Il serait trop long de suivre dès lors Montluc dans ses expéditions journalières, dont ses commentaires n’ont pu même nous offrir le récit en détail[1]. Bornons-nous, sans nous attacher à tous ses pas, aux principaux événements de sa vie militaire : à cet égard encore nous aurons beaucoup de peine, dans une carrière si remplie, à ne pas paraître trop incomplet ; mais dans des récits si multiples, cherchons du moins à saisir les caractères généraux, les traits distinctifs de cette puissante nature, qui a son rang marqué dans notre histoire.
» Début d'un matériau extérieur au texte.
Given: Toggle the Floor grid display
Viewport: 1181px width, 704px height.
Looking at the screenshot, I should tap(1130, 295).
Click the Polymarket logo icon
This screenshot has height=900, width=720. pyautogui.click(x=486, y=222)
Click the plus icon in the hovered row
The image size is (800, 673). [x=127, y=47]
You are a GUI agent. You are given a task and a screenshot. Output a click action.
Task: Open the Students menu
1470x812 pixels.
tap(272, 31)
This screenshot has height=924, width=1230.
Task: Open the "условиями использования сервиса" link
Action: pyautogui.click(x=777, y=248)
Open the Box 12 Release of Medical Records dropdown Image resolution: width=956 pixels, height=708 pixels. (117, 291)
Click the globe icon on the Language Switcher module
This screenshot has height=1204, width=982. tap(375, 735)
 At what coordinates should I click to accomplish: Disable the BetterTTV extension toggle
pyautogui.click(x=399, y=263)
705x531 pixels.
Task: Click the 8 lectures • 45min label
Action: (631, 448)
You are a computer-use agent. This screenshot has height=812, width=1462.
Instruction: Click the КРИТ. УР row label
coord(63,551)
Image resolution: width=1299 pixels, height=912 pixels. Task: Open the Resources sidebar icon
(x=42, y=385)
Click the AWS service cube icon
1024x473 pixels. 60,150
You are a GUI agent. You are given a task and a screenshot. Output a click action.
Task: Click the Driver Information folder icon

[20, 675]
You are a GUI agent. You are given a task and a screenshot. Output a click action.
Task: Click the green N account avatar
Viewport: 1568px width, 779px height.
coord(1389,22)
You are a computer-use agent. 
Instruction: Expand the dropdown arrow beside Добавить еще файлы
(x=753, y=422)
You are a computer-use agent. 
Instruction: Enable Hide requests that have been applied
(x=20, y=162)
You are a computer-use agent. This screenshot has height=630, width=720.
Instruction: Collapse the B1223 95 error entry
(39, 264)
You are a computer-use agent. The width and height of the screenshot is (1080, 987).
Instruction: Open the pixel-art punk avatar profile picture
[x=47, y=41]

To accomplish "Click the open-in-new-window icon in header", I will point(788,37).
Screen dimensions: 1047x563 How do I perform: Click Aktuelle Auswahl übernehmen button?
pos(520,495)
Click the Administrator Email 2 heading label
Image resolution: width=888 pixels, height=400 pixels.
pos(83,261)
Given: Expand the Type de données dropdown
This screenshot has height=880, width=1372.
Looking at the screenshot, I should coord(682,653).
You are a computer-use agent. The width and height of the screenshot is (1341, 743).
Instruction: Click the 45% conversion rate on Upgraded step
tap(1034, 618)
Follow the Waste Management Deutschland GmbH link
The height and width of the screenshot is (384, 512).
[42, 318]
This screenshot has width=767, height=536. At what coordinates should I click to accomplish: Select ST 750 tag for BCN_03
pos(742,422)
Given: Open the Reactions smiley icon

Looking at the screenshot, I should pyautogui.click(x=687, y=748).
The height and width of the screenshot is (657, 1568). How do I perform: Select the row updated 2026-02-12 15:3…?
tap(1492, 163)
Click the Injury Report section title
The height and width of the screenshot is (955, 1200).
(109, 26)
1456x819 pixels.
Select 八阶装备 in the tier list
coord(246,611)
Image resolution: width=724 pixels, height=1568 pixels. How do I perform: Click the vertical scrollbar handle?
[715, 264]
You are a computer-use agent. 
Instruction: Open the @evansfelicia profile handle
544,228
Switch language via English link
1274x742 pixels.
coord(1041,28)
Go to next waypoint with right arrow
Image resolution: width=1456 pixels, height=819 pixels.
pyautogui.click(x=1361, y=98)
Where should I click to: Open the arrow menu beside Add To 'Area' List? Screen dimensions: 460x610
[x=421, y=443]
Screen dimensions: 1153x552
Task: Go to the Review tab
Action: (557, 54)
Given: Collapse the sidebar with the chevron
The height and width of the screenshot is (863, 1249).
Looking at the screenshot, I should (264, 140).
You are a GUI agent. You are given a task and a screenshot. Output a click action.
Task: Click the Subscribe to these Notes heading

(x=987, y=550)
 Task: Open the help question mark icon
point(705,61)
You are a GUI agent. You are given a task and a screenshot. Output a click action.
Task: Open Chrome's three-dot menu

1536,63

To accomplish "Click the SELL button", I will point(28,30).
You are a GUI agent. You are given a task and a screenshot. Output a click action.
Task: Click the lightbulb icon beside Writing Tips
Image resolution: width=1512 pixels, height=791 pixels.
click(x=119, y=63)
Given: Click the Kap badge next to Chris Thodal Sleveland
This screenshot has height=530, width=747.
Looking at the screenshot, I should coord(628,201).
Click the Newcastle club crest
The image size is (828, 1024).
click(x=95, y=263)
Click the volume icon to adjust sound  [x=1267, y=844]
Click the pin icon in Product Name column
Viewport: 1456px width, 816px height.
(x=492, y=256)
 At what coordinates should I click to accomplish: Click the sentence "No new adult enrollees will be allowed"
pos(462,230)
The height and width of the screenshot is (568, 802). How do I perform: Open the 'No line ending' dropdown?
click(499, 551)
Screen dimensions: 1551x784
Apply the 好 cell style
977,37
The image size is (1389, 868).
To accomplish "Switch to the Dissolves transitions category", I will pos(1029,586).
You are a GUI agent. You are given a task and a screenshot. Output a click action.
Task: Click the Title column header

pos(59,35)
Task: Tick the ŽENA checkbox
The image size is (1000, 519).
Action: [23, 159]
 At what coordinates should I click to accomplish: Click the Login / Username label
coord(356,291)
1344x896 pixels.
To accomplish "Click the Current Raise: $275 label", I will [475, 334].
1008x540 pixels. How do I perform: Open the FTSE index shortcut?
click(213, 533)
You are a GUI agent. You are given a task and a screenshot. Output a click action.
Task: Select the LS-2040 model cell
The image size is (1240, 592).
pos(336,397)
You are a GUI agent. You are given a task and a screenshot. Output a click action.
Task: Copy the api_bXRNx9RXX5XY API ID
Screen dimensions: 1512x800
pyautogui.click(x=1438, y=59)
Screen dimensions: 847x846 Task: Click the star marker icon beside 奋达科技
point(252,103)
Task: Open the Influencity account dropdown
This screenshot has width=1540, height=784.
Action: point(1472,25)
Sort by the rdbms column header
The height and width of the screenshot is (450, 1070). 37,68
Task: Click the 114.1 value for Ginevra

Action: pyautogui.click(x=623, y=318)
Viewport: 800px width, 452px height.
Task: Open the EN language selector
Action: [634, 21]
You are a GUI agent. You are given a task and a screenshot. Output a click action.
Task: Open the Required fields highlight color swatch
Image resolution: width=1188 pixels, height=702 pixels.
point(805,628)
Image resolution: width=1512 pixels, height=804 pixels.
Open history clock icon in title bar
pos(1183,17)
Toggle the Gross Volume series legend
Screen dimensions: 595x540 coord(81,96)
« Bien que le naturel de Montluc, ainsi qu’il s’est exprimé lui-même, tendît spécialement à remuer les mains, » et qu’il aimât par-dessus tout « à frapper et jouer des couteaux, » on aurait tort de se le représenter uniquement dans cette attitude de lutte et de violence. Il n’était pas incapable, tant s’en faut, d’une réflexion circonspecte qui lui liait les mains « quand les affaires du maître le demandaient. » En un mot, ce qu’il exécutait avec fougue, il le concevait avec prudence. S’il devenait téméraire, c’était donc à bon escient et à propos, tout prêt, dans un intérêt différent, à changer de conduite. Il n’hésita pas à dire, avec le dévouement loyal du bon serviteur, que, « selon lui, il valait mieux faire les affaires de son maître sans se

  1. « Ce ne serait jamais fait, a-t-il dit, si je voulais écrire tous les combats où je me suis trouvé. »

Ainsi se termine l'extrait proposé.